**GOAL OF THE EXERCISE**
Please transcribe the entries below without omitting a single character.

**DATA SUPPLIED**
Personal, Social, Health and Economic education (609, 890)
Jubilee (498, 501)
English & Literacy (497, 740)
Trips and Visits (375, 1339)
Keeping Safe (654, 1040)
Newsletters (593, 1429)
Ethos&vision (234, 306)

**SOLVED EXERCISE**
Personal, Social, Health and Economic education (609, 890)
Jubilee (498, 501)
English & Literacy (497, 740)
Trips and Visits (375, 1339)
Keeping Safe (654, 1040)
Newsletters (593, 1429)
Ethos&vision (234, 306)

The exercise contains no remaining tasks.